EXERCISE INPUTS —
<<<<

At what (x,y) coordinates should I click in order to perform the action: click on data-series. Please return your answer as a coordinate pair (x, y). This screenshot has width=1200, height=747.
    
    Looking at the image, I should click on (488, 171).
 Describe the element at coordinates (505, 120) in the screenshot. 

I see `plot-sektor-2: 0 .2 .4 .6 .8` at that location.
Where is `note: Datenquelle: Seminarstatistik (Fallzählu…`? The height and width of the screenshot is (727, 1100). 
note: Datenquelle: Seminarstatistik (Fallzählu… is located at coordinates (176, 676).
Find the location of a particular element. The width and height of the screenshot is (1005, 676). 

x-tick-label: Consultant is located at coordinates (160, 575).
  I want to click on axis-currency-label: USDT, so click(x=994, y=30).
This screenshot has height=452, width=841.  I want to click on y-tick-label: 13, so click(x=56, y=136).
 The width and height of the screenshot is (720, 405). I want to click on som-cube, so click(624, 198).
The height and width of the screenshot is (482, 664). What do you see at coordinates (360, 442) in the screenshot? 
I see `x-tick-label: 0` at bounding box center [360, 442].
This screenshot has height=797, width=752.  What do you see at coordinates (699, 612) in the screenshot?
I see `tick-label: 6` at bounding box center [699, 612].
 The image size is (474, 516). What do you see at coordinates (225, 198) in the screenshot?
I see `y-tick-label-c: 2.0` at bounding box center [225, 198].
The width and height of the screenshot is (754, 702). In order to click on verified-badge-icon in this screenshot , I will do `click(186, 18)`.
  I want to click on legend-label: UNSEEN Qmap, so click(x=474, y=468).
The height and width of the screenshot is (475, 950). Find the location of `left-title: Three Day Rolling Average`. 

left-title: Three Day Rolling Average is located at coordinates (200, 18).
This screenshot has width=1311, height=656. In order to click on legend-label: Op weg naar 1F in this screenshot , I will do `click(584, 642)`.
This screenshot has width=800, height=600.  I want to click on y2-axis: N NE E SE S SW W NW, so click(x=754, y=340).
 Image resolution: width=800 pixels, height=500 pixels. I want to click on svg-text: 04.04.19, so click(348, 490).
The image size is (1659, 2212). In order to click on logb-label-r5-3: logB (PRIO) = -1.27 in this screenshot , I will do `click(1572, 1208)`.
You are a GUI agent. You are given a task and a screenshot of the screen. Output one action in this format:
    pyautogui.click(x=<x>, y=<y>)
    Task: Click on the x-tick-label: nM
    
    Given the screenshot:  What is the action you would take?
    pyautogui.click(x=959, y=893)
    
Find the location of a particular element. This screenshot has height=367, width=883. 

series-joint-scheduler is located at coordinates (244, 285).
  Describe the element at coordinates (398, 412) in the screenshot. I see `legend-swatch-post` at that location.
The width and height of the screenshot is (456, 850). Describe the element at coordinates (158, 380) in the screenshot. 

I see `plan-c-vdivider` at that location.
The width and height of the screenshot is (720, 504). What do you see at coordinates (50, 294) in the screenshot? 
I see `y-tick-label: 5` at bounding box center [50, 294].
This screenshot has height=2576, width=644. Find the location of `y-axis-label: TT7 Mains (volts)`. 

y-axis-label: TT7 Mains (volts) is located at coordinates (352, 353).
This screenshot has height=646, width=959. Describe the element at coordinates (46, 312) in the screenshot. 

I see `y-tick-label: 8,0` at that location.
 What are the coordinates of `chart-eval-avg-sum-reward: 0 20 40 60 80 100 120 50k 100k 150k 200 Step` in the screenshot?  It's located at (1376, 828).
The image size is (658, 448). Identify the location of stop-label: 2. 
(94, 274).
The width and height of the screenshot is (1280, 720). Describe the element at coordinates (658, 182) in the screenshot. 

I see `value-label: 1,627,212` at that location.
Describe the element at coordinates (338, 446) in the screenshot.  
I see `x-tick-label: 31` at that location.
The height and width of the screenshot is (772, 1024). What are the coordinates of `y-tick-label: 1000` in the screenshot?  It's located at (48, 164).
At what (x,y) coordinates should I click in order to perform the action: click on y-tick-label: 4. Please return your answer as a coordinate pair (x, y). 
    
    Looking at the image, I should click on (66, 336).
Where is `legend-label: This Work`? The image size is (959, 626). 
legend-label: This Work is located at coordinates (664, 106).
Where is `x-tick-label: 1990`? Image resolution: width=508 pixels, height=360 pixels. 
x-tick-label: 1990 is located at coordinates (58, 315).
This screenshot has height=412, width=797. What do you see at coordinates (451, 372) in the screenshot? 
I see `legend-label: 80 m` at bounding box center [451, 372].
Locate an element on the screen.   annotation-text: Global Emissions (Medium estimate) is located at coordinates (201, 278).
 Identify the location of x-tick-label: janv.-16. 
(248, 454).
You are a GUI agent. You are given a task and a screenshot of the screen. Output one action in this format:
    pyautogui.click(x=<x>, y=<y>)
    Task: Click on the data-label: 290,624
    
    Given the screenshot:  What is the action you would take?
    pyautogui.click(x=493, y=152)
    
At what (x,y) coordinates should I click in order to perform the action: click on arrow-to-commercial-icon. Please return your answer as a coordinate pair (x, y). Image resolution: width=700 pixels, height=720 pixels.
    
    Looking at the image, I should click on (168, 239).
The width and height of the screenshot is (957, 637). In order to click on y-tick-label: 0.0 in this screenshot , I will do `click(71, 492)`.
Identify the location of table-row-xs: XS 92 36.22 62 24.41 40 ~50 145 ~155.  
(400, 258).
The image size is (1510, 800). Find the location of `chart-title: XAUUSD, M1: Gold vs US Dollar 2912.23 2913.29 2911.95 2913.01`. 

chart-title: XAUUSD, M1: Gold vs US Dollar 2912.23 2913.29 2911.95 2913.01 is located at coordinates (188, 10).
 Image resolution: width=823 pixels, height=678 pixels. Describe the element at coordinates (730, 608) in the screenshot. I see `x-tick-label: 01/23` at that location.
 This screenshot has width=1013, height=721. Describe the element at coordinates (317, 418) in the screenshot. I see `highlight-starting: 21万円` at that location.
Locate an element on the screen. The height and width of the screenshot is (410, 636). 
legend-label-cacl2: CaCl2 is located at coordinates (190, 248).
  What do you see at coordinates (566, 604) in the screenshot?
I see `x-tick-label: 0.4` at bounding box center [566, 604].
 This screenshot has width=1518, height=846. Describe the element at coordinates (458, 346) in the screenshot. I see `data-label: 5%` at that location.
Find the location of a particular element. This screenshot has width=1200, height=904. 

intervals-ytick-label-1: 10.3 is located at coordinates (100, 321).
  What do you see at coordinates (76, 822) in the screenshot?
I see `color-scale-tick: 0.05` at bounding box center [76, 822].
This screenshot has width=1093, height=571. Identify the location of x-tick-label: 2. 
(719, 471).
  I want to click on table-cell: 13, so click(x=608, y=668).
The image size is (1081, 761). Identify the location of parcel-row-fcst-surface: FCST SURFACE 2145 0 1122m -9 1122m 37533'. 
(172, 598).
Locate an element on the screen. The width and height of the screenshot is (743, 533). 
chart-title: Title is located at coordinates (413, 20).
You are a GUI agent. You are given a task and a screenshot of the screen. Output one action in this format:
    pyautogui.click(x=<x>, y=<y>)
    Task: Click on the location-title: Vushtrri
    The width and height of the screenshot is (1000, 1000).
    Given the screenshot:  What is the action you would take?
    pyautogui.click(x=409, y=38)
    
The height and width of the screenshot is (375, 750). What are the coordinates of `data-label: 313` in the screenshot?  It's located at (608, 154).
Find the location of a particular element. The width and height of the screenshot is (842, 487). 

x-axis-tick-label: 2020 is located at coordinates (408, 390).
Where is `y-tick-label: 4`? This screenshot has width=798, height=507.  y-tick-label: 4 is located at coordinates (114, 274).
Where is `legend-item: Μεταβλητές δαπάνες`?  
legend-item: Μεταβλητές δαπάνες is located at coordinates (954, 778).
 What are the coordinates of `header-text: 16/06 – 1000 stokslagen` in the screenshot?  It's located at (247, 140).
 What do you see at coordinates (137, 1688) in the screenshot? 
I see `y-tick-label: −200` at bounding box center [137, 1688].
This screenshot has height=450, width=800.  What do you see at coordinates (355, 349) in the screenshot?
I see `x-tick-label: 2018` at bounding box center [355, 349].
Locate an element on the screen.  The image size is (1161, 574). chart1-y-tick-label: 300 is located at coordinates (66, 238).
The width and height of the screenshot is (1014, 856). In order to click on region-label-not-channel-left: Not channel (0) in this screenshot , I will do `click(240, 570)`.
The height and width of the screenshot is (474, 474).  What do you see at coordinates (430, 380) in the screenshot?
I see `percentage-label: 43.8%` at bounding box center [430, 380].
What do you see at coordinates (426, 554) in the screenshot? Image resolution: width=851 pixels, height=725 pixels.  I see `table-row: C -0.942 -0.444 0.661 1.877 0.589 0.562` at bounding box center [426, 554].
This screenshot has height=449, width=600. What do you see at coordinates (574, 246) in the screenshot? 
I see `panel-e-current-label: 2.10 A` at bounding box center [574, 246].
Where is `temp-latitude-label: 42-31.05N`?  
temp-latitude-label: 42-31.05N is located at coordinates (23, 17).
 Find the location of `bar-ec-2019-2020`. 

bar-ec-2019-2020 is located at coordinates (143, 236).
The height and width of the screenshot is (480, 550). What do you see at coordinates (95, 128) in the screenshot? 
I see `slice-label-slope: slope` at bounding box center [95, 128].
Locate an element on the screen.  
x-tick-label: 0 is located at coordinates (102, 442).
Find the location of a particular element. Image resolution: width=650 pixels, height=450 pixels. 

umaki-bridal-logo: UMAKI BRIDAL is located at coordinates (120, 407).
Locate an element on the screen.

>>>>

WRITTEN TASK —
Set down, word for word, the part of the listing that runs from its very beginning through the line containing "Looking at the image, I should click on (488, 171).", including that line.

EXPECTED ANSWER —
At what (x,y) coordinates should I click in order to perform the action: click on data-series. Please return your answer as a coordinate pair (x, y). This screenshot has width=1200, height=747.
    
    Looking at the image, I should click on (488, 171).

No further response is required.